El Barça quedó eliminado de la Champions contra el Atlético de Madrid. Los blaugrana afrontaban el partido con la esperanza de darle la vuelta a una eliminatoria que se había complicado mucho. Y no era una tarea sencilla. El Cholo todavía no había perdido nunca ningún partido de eliminatoria de Champions como local. Pues bien, los culés sí que consiguieron ganar (1-2) —y romper esta racha—, pero no tuvieron suficiente para levantar el 0-2 de la ida. Esto se puede explicar por la falta de efectividad en ciertos momentos, por aspectos a mejorar en la presión avanzada, pero el partido volvió a quedar marcado por la polémica arbitral. Tal como ya había pasado en la ida.

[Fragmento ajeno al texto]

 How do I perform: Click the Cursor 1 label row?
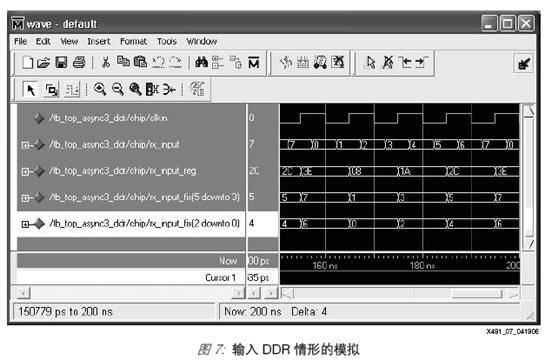[x=131, y=277]
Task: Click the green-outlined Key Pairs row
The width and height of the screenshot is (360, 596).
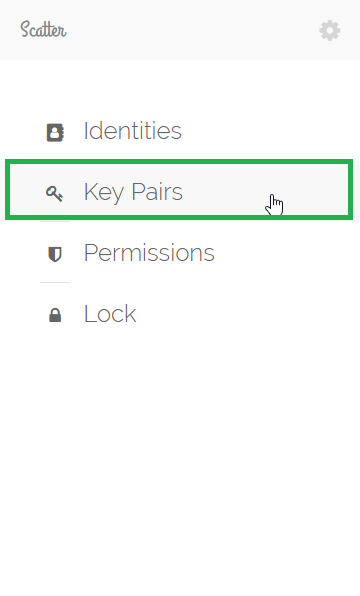Action: (x=179, y=190)
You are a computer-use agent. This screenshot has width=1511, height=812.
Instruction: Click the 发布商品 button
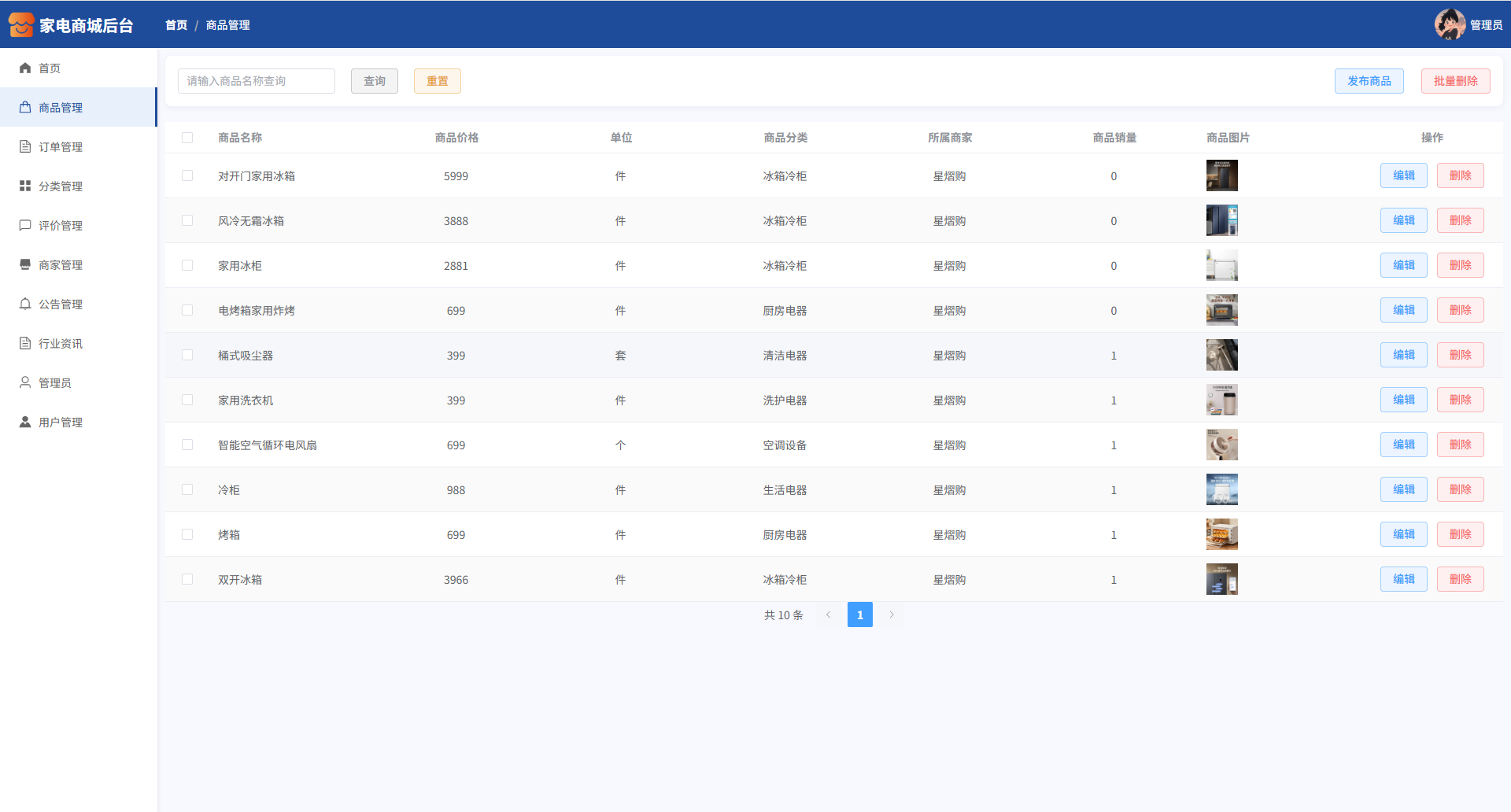(1369, 81)
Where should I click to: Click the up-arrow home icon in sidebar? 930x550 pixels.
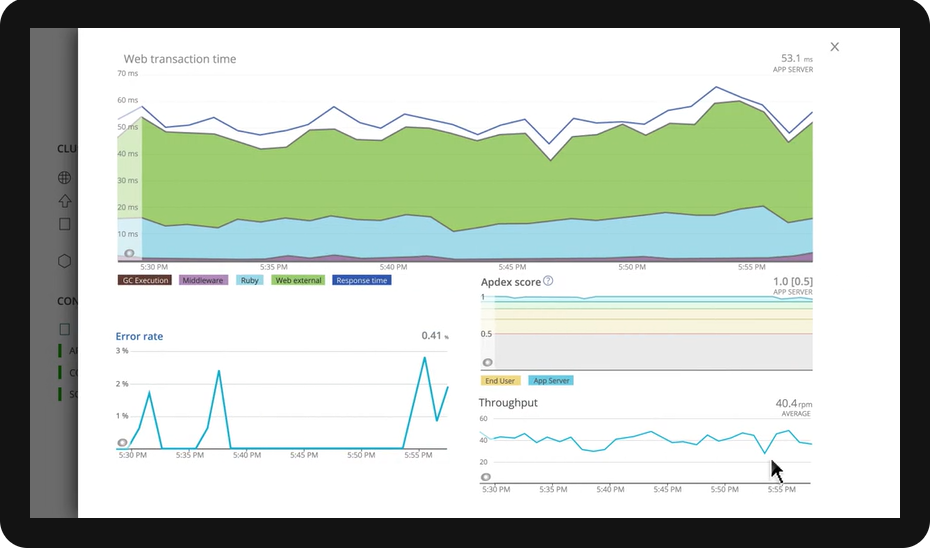65,201
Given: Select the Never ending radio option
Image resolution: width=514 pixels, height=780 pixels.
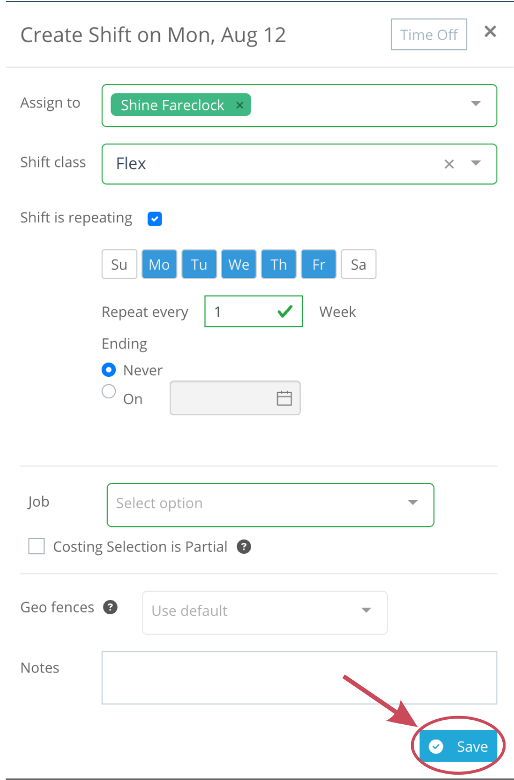Looking at the screenshot, I should pos(108,370).
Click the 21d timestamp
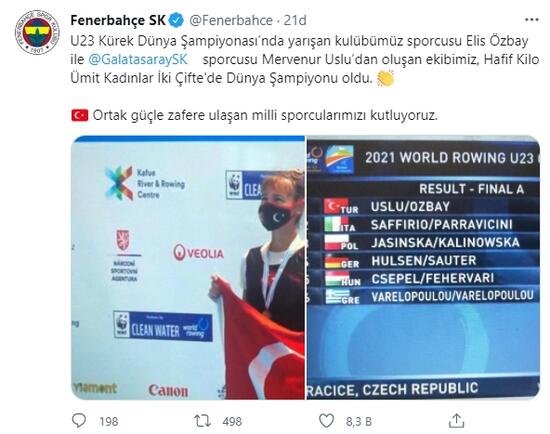The image size is (550, 434). (295, 20)
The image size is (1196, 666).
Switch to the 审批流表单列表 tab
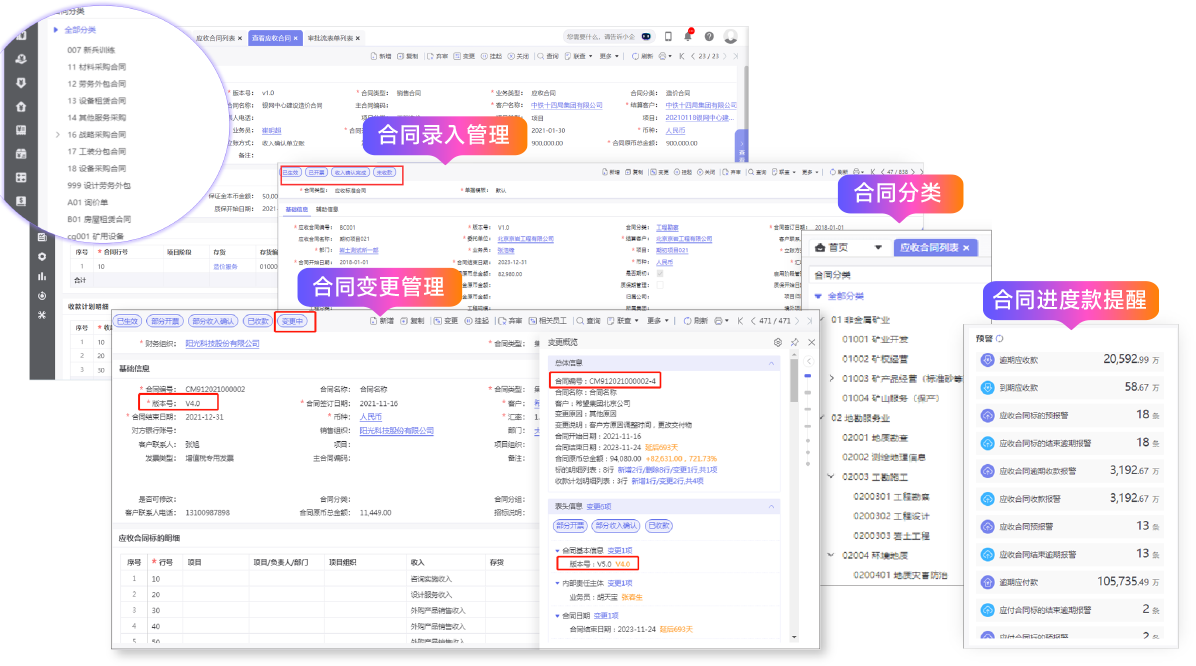coord(331,37)
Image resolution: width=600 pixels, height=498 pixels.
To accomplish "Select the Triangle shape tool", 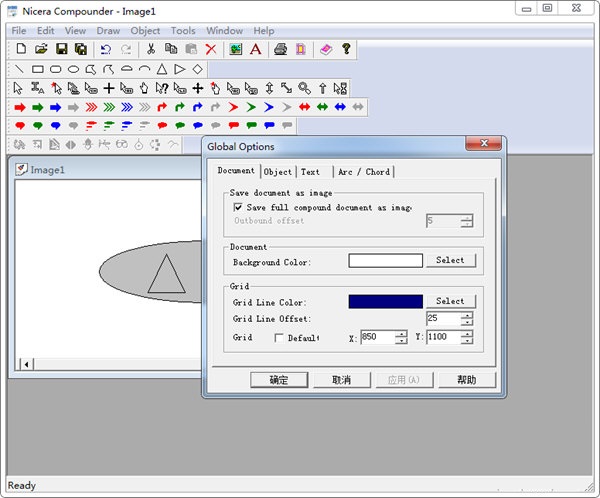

Un criterio desigual que enciende la indignación blaugrana
Para empezar, hay un dato muy llamativo: los colchoneros cometieron un total de 15 faltas y no vieron ninguna tarjeta. Ni una. En cambio, el Barça hizo 8 y acabó con una amarilla y una roja. Una permisividad arbitral evidente con los locales. Los números lo evidencian. Pero no es ninguna novedad. En la ida, el Atlético cometió 17 faltas y vio 3 amarillas, mientras que el Barça hizo 6 y recibió 2 amarillas y 1 roja. Más allá de las amonestaciones, el árbitro Clément Turpin no tuvo ni de lejos su mejor partido.
La primera gran polémica llega en el minuto 40. Dani Olmo, con la posición ganada, está dentro del área y Marcos Llorente lo empuja por detrás, haciendo caer al jugador egarense. Es cierto que se trata de un contacto de baja intensidad, pero podría haber sido suficiente para señalar penalti. Ni Turpin ni Jérôme Brisard, desde el VAR, lo consideraron así. Habría podido suponer el 1-3. Después del descanso llega otra acción discutida. En el gol anulado a Ferran Torres por fuera de juego —sí que estaba en posición antirreglamentaria—, todo nace de un chute de Gavi que Lenglet rechaza dentro del área. El problema es que, después de tocarle en la pierna, el balón impacta también en el brazo. Es verdad que viene de su propio rebote, pero se podría interpretar que lo tiene en una posición antinatural. Se trata de una acción similar a la del penalti señalado a Eric Garcia a instancias del VAR en el Clásico de la primera vuelta de la Liga. En este caso, sin embargo, ni el VAR ni el árbitro lo consideraron punible. Tampoco la realización mostró la jugada. Curioso, cuando menos.
El último giro polémico llega con Eric Garcia
Esta poca incidencia del VAR en acciones dudosas que podían favorecer al Barça no siguió el mismo criterio cuando la jugada podía beneficiar al Atlético de Madrid. En el minuto 77, Sorloth encara portería, cae al suelo después de una disputa con Eric Garcia y, en primera instancia, el árbitro señala fuera de juego. Esta vez, sin embargo, sí que el VAR intervino para hacer revisar una posible roja. La cuestión es que el contacto tenía una intensidad muy similar a la acción de Llorente sobre Dani Olmo en la primera parte. Turpin la revisó y, sin dudarlo, mostró la roja. Dos jugadas similares, pero resueltas con criterios diferentes. Todas estas polémicas, sumadas a las de la ida, también han acabado marcando la eliminatoria del Barça contra el Atlético. Y han generado una gran indignación entre jugadores y aficionados culés.